IBM: Grids, the Internet and Everything

Irving Wladawksy-Berger's latest focus is on two next-generation technologies: grid computing and autonomic systems

Vice president of technology strategy for IBM, Irving Wladawksy-Berger, is a 32-year IBM veteran whose career has included stints in research, product development, business management and strategic planning. He now believes the Internet is on the verge of becoming a global virtual computer, like a utility power grid, with computing resources available on demand.

Q: You have been leading IBM's efforts to understand the Internet as a business. How would you characterise the Internet today?

A: The Internet without a doubt is one of those once-in-a-generation technologies that will transform everything. When I say everything, I mean everything. The Internet is transforming all aspects of business, government, healthcare, learning and is making a huge different in our personal lives. But all that takes time. Electricity was once such a change and of course it took a while for electricity to make its change, same for the automobile.
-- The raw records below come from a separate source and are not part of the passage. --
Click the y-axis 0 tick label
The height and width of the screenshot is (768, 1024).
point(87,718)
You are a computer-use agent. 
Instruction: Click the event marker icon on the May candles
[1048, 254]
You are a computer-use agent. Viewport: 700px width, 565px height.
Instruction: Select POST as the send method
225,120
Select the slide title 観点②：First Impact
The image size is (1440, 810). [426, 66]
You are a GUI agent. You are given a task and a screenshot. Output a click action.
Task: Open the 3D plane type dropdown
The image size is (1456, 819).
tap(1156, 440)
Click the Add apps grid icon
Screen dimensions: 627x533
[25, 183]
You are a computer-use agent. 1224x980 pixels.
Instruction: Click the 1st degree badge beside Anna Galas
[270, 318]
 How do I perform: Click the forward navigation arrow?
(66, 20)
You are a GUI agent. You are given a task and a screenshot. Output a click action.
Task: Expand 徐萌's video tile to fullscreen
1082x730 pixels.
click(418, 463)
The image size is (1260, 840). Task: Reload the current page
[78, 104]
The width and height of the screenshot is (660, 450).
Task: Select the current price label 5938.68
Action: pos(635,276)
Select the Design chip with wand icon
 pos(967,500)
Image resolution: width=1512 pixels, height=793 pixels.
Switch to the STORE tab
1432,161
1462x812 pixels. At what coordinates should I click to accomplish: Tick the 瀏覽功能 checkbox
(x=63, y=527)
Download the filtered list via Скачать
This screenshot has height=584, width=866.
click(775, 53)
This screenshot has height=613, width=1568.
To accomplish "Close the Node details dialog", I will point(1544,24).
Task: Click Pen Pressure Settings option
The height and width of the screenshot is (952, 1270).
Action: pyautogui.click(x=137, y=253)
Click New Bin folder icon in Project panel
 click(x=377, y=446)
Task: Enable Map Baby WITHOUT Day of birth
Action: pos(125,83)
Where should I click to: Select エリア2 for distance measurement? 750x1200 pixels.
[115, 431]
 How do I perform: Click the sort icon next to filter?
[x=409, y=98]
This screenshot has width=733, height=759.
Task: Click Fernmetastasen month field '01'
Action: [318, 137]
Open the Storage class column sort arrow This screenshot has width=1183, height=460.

We are in the early stages of Internet. If you look at the Internet today, we have a lot more bandwidth than we had five years ago, but this is still poor compared to what will hope to have 10 years from now. If you look at number of houses in the US that have access to broadband, it is still not a very large number.

The kinds of applications you can do over the Internet once everybody has access not just to base broadband, but to the next generation of broadband with 5- to 10-megabits per second will be significantly better. So we are in the early stages of the Internet, there is no question in my mind.

When will we get to a stage when those rich media applications can be run over the Internet? Is it five years, ten years -- what is your prediction?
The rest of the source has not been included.